6. A description of the relationship of cost of care and benefits.
7. A statement and description of whether the policy constitutes a qualified long-term care insurance contract.
B. For a long-term care insurance policy that is issued to a group as defined in section 20-1691, paragraph 4, subdivision (a), an outline of coverage is not required to be delivered if the information listed in subsection A of this section is contained in other materials related to enrollment. On request, an insurer shall make the other materials available to the director.
C. On delivery of an individual life insurance policy that provides long-term care benefits within the policy or by rider, a policy summary shall be delivered to the policyholder. In the case of direct response solicitations, the insurer shall deliver the policy summary on the applicant’s request. If an applicant does not request the delivery of a policy summary, the insurer shall deliver the policy summary no later than at the time the policy is delivered. A policy summary shall include:
1. An explanation of how the long-term care benefits interact with other components of the policy, including deductions from death benefits.
2. An explanation of the amount of benefits, the length of benefits and the guaranteed lifetime benefits, if any, for each covered person.
3. Any exclusions, reductions or limitations on benefits of long-term care.
4. A statement that any long-term care inflation protection option required by state law is not available under the policy.

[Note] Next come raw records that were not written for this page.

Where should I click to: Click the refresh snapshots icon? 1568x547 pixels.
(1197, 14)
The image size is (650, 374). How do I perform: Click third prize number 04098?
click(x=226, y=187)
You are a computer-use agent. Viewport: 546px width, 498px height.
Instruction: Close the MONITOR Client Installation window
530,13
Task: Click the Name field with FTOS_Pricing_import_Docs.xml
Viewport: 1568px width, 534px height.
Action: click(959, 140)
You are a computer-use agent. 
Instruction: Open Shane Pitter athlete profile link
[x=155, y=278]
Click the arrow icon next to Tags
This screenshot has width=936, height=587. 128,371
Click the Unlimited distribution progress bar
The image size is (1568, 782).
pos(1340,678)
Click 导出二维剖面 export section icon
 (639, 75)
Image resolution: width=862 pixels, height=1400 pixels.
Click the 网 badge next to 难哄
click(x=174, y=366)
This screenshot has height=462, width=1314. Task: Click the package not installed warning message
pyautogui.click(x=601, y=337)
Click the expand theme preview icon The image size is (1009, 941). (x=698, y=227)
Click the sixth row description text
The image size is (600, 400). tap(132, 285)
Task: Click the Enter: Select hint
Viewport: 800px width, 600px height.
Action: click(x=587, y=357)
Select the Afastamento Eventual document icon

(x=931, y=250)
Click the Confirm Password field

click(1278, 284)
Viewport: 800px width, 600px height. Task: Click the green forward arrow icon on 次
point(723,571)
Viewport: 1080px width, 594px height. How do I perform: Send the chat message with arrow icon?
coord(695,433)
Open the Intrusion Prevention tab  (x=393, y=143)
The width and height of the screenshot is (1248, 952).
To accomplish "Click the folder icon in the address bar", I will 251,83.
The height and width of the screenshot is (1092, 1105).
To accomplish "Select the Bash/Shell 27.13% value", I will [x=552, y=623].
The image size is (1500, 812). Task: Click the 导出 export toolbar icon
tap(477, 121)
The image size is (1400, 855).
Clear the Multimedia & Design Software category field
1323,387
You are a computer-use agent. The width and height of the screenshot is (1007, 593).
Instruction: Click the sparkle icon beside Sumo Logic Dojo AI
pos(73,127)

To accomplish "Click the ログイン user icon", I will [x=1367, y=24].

5. If applicable to the type of policy that is issued:
(a) A disclosure of the effects of exercising other rights under the policy.
(b) A disclosure of guarantees that are related to long-term care costs of insurance charges.
(c) Current and projected maximum lifetime benefits.
6. An explanation of the monthly reporting requirements for life insurance policies with an accelerated death benefits option.
D. The provisions of the policy summary required under subsection C of this section may be incorporated into any required life insurance illustration or policy summary.
E. The insurer shall provide a monthly report to the insured any time a long-term care benefit that is funded through a life insurance vehicle by the acceleration of the death benefit is in benefit payment status and the report shall include:
1. Any long-term care benefits paid out during the month.
2. An explanation of any changes in the policy, including death benefits or cash values, due to long-term care benefits paid out.
3. The amount of long-term care benefits existing or remaining.
F. A certificate issued pursuant to a group long-term care insurance policy that is delivered or issued for delivery in this state shall include all of the following:
1. A description of the principal benefits and coverage provided in the policy.
2. A statement of the principal exclusions, reductions and limitations contained in the policy.
3. A statement that the group master policy should be consulted to determine governing contractual provisions.
G. If an application for a long-term care insurance contract or certificate is approved, the issuer shall deliver the contract or certificate of insurance to the applicant within thirty days after approval.
H. An insurer shall notify a claimant that a claim under a long-term care insurance policy is accepted or denied within fifteen working days after the insurer’s receipt of a claim if the insurer has received the documentation it reasonably requires to determine liability. If the insurer requires longer than fifteen working days, the insurer, within the fifteen days, shall notify the claimant of the need for additional time and shall explain why additional time is required. In no case shall the determination exceed sixty days.
I. If an insurer denies a claim under a long-term care insurance policy, the insurer shall:
1. Provide the policyholder, certificate holder or designated representative of the policyholder or certificate holder with a written explanation of the reasons for the denial, including a reference to any specific policy provision, condition or exclusion supporting the denial.
2. Make available all information directly related to the denial to the policyholder, certificate holder or designated representative of the policyholder or certificate holder.